--- Work to complete ---
All lines from the opening of the entries below through the line containing "排行榜单 (132, 388)" must be output exactly as they appear, with no other lines.

(Dataset records)

------------------------------------------------------------------------

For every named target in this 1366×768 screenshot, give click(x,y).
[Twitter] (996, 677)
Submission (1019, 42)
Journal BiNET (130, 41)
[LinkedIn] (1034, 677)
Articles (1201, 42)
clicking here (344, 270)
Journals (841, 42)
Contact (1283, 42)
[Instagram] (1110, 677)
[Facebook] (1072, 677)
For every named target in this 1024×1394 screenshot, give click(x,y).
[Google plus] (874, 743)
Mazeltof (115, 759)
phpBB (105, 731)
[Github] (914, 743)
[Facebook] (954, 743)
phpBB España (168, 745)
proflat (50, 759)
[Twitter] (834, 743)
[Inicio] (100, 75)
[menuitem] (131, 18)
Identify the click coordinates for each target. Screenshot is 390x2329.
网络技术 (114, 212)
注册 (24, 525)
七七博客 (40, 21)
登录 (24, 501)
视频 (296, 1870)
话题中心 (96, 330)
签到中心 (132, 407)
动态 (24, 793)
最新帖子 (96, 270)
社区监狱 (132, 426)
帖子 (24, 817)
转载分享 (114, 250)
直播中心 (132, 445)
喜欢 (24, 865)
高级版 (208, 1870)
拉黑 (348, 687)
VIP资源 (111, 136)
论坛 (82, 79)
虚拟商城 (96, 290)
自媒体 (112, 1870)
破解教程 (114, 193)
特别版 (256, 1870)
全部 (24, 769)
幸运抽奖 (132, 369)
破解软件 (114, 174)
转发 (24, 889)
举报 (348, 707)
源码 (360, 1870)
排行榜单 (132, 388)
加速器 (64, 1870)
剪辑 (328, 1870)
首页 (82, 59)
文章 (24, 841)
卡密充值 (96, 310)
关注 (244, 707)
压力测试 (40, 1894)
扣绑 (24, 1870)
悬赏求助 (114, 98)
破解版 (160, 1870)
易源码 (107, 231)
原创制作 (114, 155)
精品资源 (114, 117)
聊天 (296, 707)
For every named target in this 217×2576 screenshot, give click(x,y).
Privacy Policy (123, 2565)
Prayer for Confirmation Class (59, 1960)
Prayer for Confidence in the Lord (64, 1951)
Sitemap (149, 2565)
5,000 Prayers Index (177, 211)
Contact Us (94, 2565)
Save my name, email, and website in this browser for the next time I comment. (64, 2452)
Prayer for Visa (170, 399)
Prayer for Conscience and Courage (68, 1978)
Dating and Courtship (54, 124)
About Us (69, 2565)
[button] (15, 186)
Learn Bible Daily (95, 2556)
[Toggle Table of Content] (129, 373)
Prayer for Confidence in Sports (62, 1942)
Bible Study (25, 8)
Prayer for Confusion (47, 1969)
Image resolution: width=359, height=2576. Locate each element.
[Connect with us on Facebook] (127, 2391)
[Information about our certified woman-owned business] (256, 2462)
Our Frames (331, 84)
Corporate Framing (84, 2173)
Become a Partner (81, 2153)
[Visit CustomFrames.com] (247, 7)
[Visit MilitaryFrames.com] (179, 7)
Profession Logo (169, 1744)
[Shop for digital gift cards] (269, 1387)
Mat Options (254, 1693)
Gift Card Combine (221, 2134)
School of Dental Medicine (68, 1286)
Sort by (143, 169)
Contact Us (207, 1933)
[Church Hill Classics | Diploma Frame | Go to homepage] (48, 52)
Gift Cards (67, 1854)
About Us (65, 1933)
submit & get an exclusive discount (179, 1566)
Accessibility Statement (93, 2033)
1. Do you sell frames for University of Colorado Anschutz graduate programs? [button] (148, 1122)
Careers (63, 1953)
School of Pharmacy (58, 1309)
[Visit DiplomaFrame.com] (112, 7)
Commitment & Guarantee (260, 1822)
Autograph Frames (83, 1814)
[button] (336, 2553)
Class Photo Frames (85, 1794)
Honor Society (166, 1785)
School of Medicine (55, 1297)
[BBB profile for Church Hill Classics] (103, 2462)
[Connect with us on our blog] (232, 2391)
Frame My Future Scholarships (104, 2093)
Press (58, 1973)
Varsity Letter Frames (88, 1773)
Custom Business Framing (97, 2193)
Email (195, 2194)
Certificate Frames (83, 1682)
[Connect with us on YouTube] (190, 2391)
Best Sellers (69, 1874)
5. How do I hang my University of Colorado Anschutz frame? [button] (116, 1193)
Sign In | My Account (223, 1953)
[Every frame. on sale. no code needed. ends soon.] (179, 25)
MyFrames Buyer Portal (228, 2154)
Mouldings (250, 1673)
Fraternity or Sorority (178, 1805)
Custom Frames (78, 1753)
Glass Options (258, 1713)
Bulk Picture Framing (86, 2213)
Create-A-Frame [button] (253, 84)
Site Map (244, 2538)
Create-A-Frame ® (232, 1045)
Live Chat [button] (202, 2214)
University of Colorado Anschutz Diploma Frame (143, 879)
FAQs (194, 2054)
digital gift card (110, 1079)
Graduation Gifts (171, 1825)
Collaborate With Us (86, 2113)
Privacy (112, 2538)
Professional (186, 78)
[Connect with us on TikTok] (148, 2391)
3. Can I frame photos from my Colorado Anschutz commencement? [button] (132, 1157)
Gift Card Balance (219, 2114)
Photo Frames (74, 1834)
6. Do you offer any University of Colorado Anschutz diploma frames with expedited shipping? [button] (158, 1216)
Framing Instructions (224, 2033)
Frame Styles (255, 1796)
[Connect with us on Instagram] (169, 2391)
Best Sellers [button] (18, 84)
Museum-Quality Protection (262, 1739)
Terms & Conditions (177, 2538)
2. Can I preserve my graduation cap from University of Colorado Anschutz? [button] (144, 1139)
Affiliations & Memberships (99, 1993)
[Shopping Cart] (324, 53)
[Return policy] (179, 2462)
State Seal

------------------------------------------------------------------------

--- Answer to this task ---
For every named target in this 1366×768 screenshot, give click(x,y).
[Twitter] (996, 677)
Submission (1019, 42)
Journal BiNET (130, 41)
[LinkedIn] (1034, 677)
Articles (1201, 42)
clicking here (344, 270)
Journals (841, 42)
Contact (1283, 42)
[Instagram] (1110, 677)
[Facebook] (1072, 677)
For every named target in this 1024×1394 screenshot, give click(x,y).
[Google plus] (874, 743)
Mazeltof (115, 759)
phpBB (105, 731)
[Github] (914, 743)
[Facebook] (954, 743)
phpBB España (168, 745)
proflat (50, 759)
[Twitter] (834, 743)
[Inicio] (100, 75)
[menuitem] (131, 18)
Identify the click coordinates for each target. Screenshot is 390x2329.
网络技术 (114, 212)
注册 (24, 525)
七七博客 (40, 21)
登录 (24, 501)
视频 (296, 1870)
话题中心 (96, 330)
签到中心 (132, 407)
动态 (24, 793)
最新帖子 (96, 270)
社区监狱 (132, 426)
帖子 (24, 817)
转载分享 (114, 250)
直播中心 (132, 445)
喜欢 (24, 865)
高级版 (208, 1870)
拉黑 (348, 687)
VIP资源 (111, 136)
论坛 (82, 79)
虚拟商城 (96, 290)
自媒体 (112, 1870)
破解教程 (114, 193)
特别版 (256, 1870)
全部 (24, 769)
幸运抽奖 (132, 369)
破解软件 (114, 174)
转发 (24, 889)
举报 (348, 707)
源码 (360, 1870)
排行榜单 (132, 388)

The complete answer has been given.